第5話

――ノーク視点――


「なぜだ!!なぜ誰もこの僕の誘いに乗ってこないのだ!!」


リストに載っていた貴族令嬢に宛てて、かたっぱしから誘いの手紙を送ったというのに、成果と言える成果は全く上がっていない。

…このままでは、僕の言っていたことが間違っていて、アルシアの言っていたことの方が正しかったという事になってしまう…。


「…仕方ない、こうなったら多少手荒な真似をしなければならないか…」


…そう思った時が、僕に最後の一線を越えさせてしまった瞬間だった…。


――――――――


「さて、ノーク。お前には正当な貴族家の使命遂行を妨げたという罪が明らかになったわけだが、何か申し開きすることはあるか?」


…次に僕が公の前に姿を現すことになった時、その場は婚約式典ではなく僕の事を裁く即席の法院だった…。


「ち、違うのです法院長様…!僕は本当に、ただただ純粋な思いから彼女たちに恋文を送っていただけなのです!そこになにかやましい思いがあったとか、そんなことはなにもないのです!!信じてください!」

「ほぅ」


…僕の言葉に少しうなずいてくれる法院長様。

しかし、その雰囲気は僕がそう言う事をはじめから分かっていたかのようなそれだった。


「ではノーク、お前は以前婚約関係にあったアルシアの事を一方的に婚約破棄したらしいな。
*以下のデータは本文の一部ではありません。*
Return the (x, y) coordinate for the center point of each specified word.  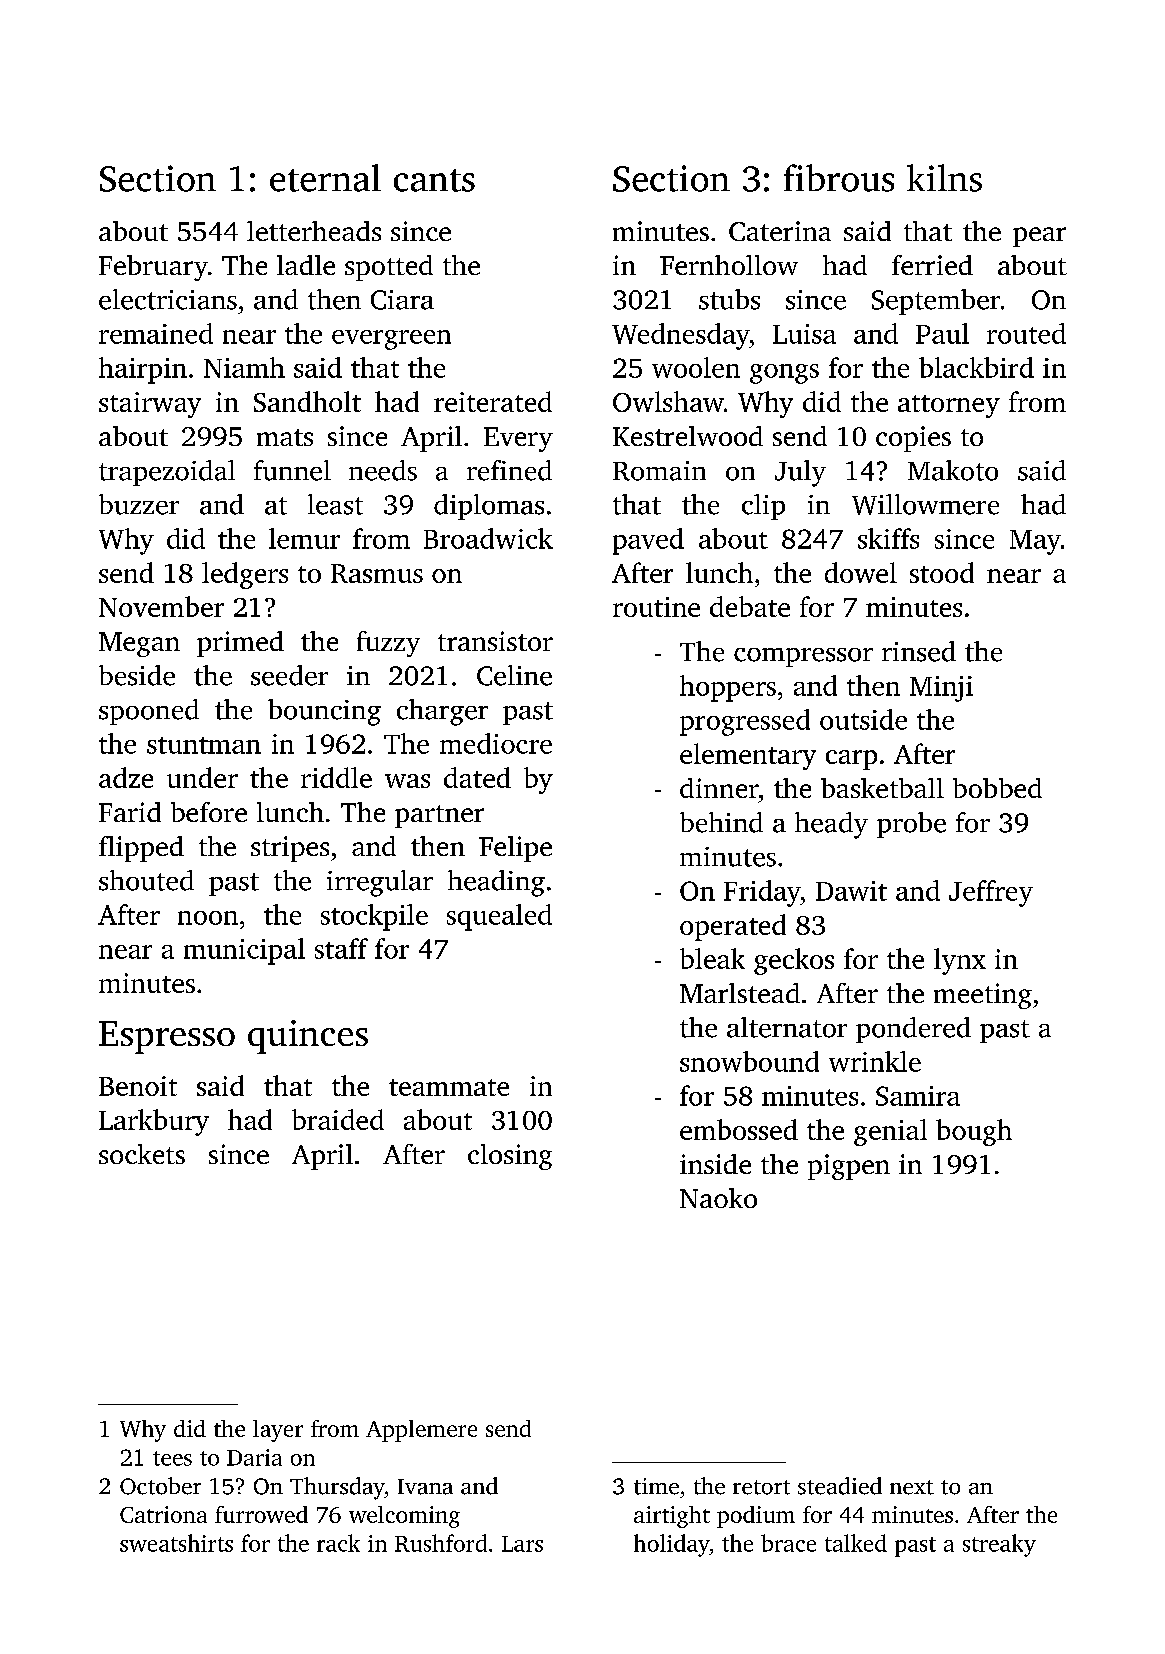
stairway (150, 405)
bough (974, 1132)
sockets (142, 1154)
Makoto (953, 470)
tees (172, 1458)
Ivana (425, 1487)
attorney (949, 406)
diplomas (489, 507)
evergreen (391, 340)
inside (715, 1164)
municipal (244, 951)
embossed (739, 1129)
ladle (306, 265)
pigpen (849, 1167)
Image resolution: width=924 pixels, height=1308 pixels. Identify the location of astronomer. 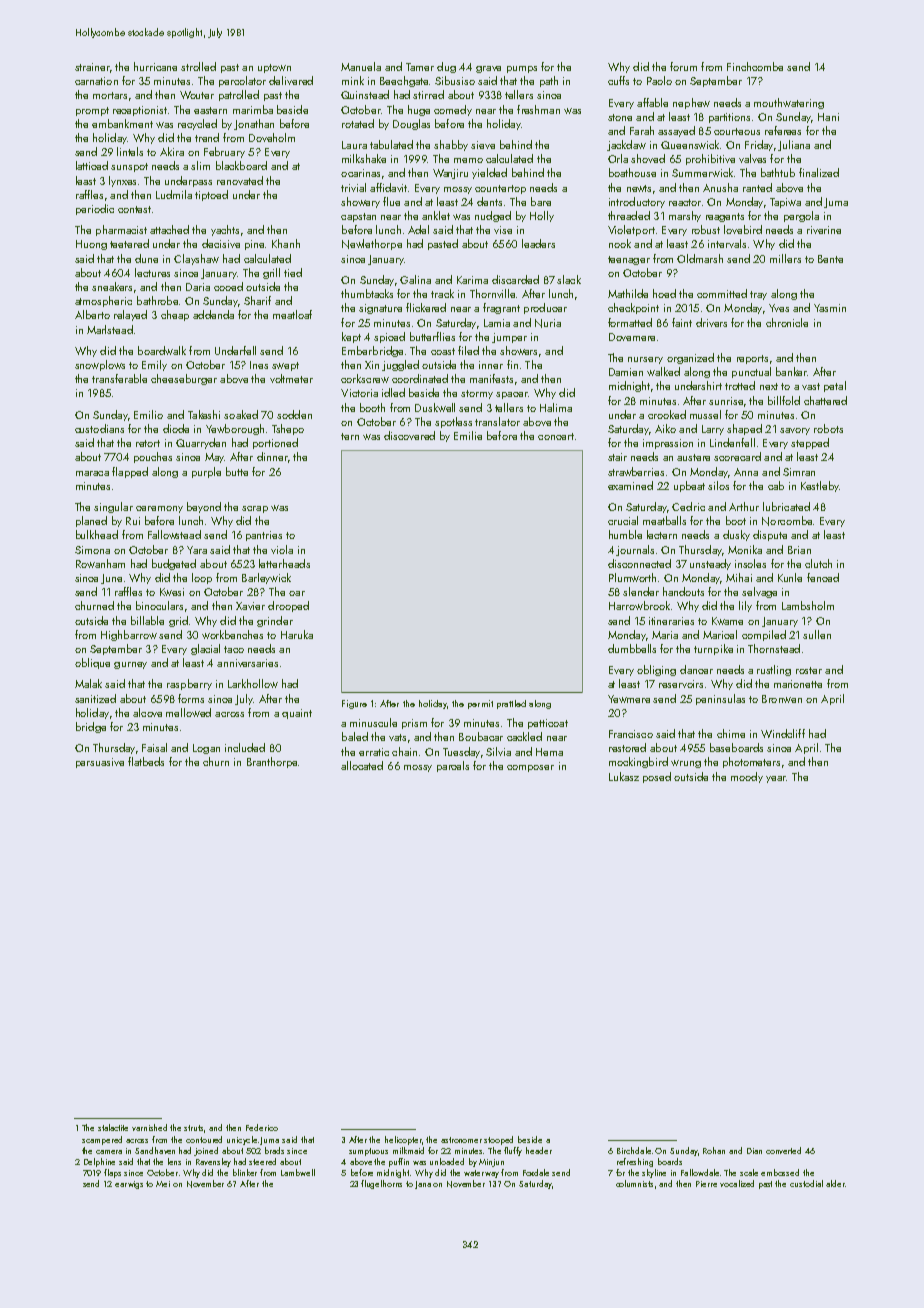
(461, 1140).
その時彼女に向けて言った言葉が明らかになっているわけだが、覚えているか?」

「!?!?」


…なにか証拠を出されることは分かっていたが、まさかアルシアとのことを詰められるとは想像していなかった…。


「い、一体何のことだか…」


…悪手なのはわかっているが、僕にとってアルシアに屈することほど屈辱的なことはない。
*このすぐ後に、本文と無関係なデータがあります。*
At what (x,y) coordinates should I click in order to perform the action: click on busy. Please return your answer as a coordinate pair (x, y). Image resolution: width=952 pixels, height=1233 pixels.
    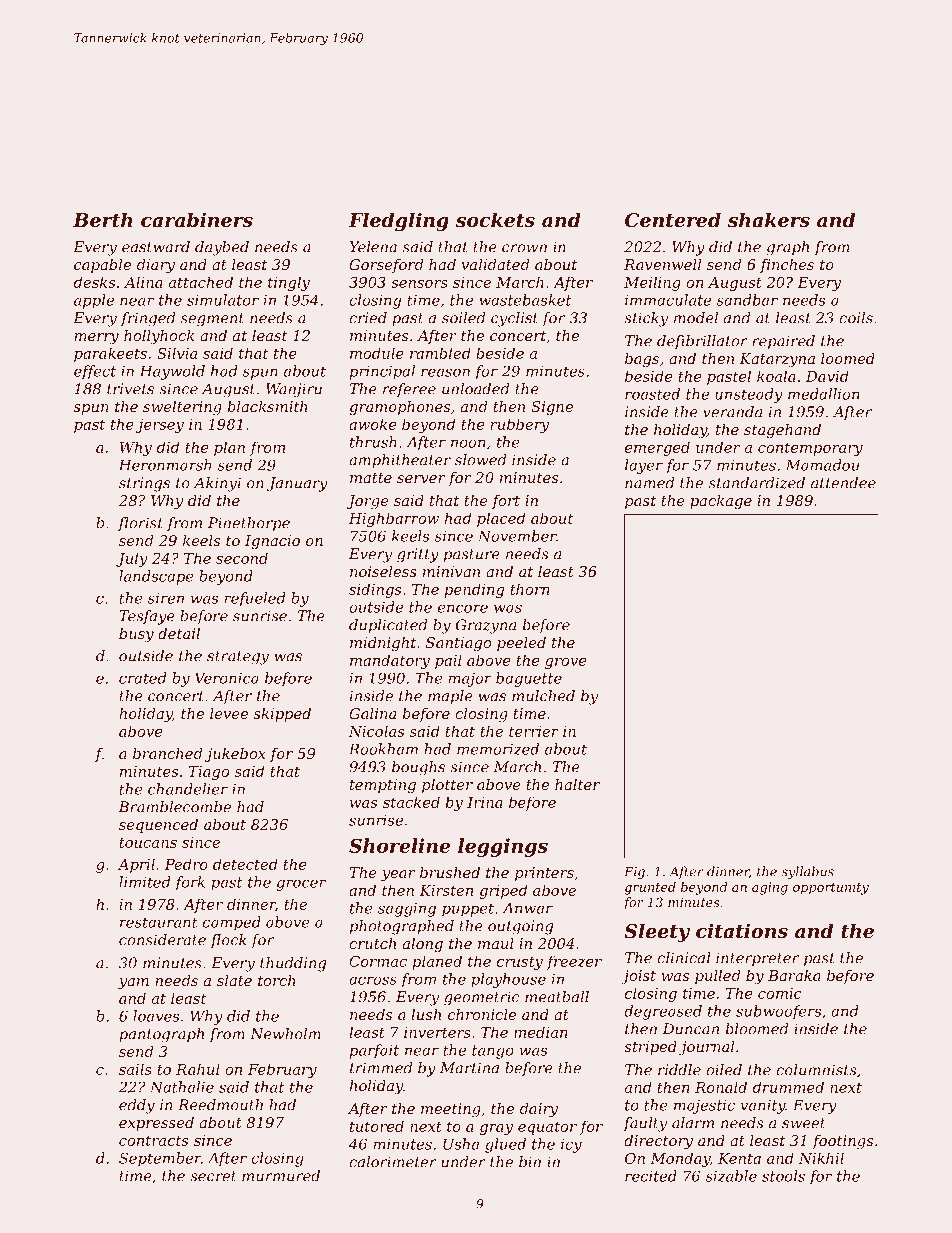
    Looking at the image, I should click on (136, 635).
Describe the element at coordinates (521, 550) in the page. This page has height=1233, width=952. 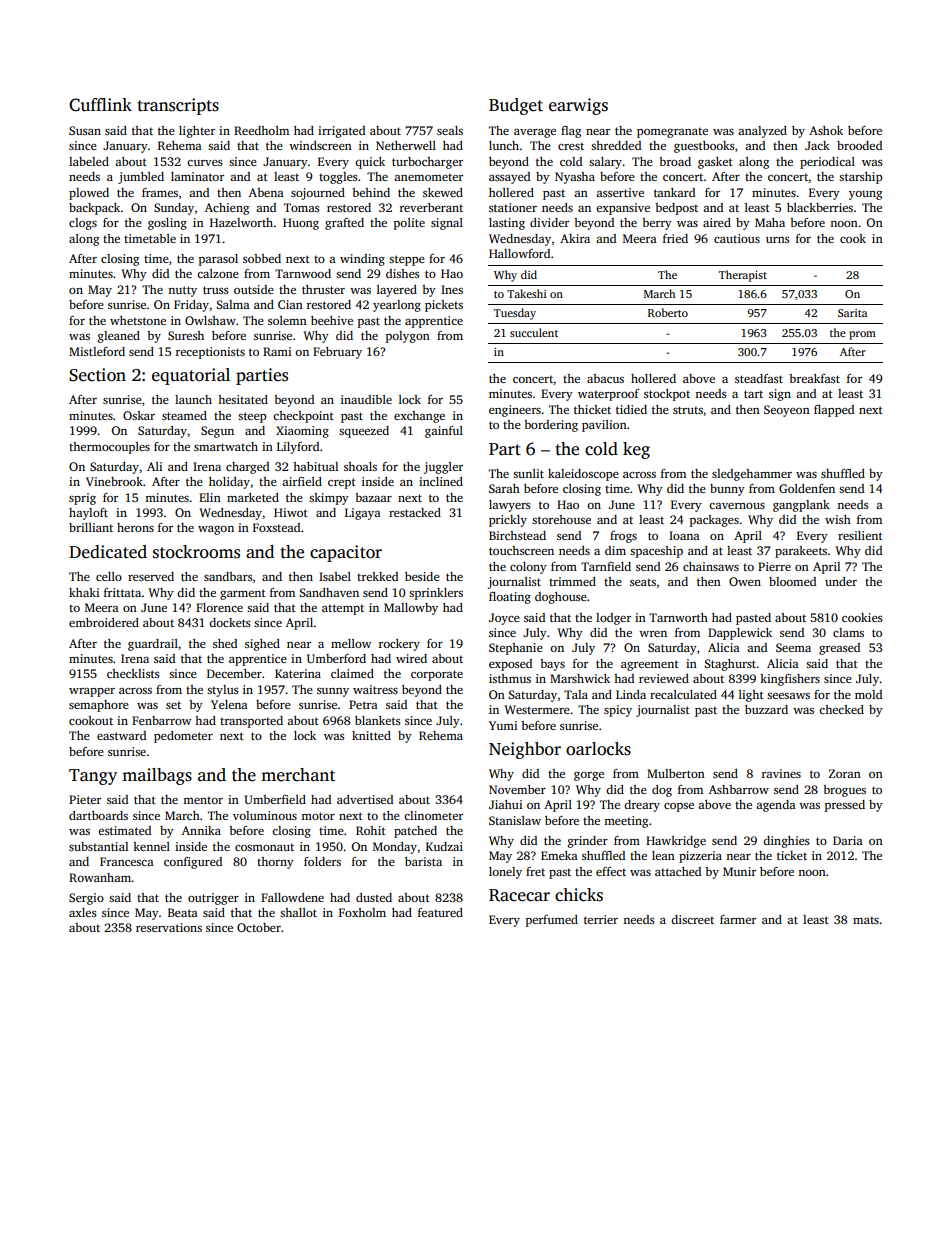
I see `touchscreen` at that location.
ここは多少自分の立場を悪くしてでも、少なくとも自分の方が彼女よりも立場が上であることを誇示しなければならない…!


「アルシアなど、記憶するにも足らない婚約者でしたから…。印象もあまり残っていませんね…。何を話したか、なにをされたか、どんな時間を過ごしたか、印象がありませんので…」

「そうか、それならば話しが早い」

「…??」

「それだけ印象が薄いというのは、お前が彼女の事をきちんと愛していなかったなによりの証拠ではないのか?そしてその関係を嫌に思ったお前が、他の婚約者をあぶりだすべく今回のような事をしでかしたということではないのか?」

「そ、それは!?」


…アルシアの立場を下げるはずが、思わぬ方向から詰められてしまう。

こうなることは想定していなかったため、言い訳の言葉がなかなか頭の中にでてこない。

そうこうしている間にも法院長様は自身の言葉を続けていく…。


「ノーク、お前は自分の立場を過信しているようだな。お前は何かあるたびに自分の事を王宮に仕える崇高な存在だと言って回っていたらしいが、はっきり言ってそんなものはない。お前はアルシアの事を、いくらでも代わりがいる存在だと言ったらしいが、それはお前にこそふさわしい言葉だ。お前の存在は何も特別なものではなく、その仕事内容は決して崇高などと言えるものではない」

「お、お待ちください!僕は今だって王宮に仕えているのですよ!その僕に対してそんな言葉を言うのは、王宮への冒涜という事に」

「それも問題ない。なぜならお前はもうすでに王宮を追われているからだ」

「なっ!?!?」


…ど、どういうことだ!?

そんな話は僕は全く何も…!?


「王宮側は、お前の事を必要などとは全くしていないという事だ。お前はその事をアルシアに誇示し続けてきたらしいが、やはり最初からそんなものはなかったという事だ。よくわかったか?」

「う、うそだ…。僕はなにも…。嘘だ…」


だって、おかしいじゃないか…。

僕は本当に、次期王様に好かれるほどの素質を持っているんだぞ?

声をかければどんな女性だって僕に振り向くんだぞ?

それほど位の高い僕が、あんなアルシアなどとの婚約で釣り合う立場なわけがないじゃないか。

それをそのまま正直に言っただけなのに、どうしてここまで責められなければいけないんだ!!


「…ノーク、もうお前に居場所などない。そもそも今回の一件、お前は王宮から不当に入手したリストを使って不埒をはたらいたそうじゃないか。そもそも、そこに同様の余地など一切ない。せめて自分の罪を自分で認めるのならまだ考える点もあったかもしれないが、お前はいまだにアルシアの事をさげすんでいる様子…。これでよくわかったよ、どちらが正しかったのかがな」

「………」


僕はなにも間違っていない…。

全ては僕を中心に回っているはずなのだ…。

それを理解できないのは、アルシアだけだと思っていたが…。

それ以外にもたくさんいるという事か…。